Using a Global Markov Cardiovascular Disease (CVD) model, we assessed the cost-effectiveness of a hypothetical CHW intervention in urban India. Demographic information and prevalence of risk factors were taken from the UN Population Division and the Global Burden of Disease study. Ten-year risk of CVD events was calculated using the Framingham Risk Score. The annual probability of non-CVD death is based on WHO life tables.

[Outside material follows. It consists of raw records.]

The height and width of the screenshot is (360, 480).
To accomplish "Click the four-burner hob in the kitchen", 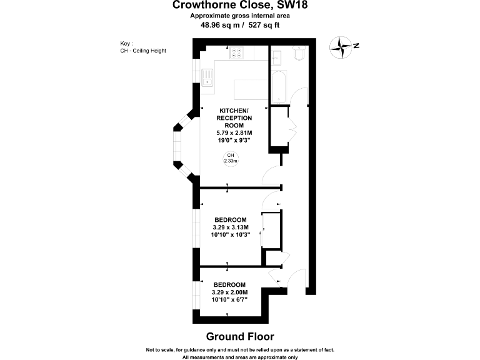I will point(237,53).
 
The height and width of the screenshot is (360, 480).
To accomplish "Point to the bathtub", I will point(278,88).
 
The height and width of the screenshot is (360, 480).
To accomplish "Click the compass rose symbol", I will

The necessary inputs of a CHW intervention and the associated blood pressure reduction (3 mm/Hg) were estimated based on literature from other settings. Cost estimates were obtained from WHO CHOICE.

Results:

The estimated cost of an intervention where 30 CHWs are trained and each paid roughly $3900/year (USD) to make 2 visits to 22050 patient homes over one year is $ 141 904.10 (USD), or $6.44/patient, $3.22/visit.

Over 10 years the annual $141 000 cost of the program would be offset by $110 000 saved each year in health care expenditures through reduced strokes and ischemic heart disease events, resulting in a net cost of $31 000 per year. Sixty-five DALYs would be averted annually leading to a cost-effectiveness ratio of approximately $475/DALY averted over the course of the 10 years.

If the annual salary of a CHW drops below $1400, or the number of visits per patient is reduced to one per year, or the blood pressure reduction is above 5.3 mm Hg, the intervention becomes cost saving.

Conclusion:

We demonstrated that the use of CHWs for improving adherence to medications and changes in lifestyle among hypertensive patients is a cost-effective strategy for addressing increased incidence of CVD in India.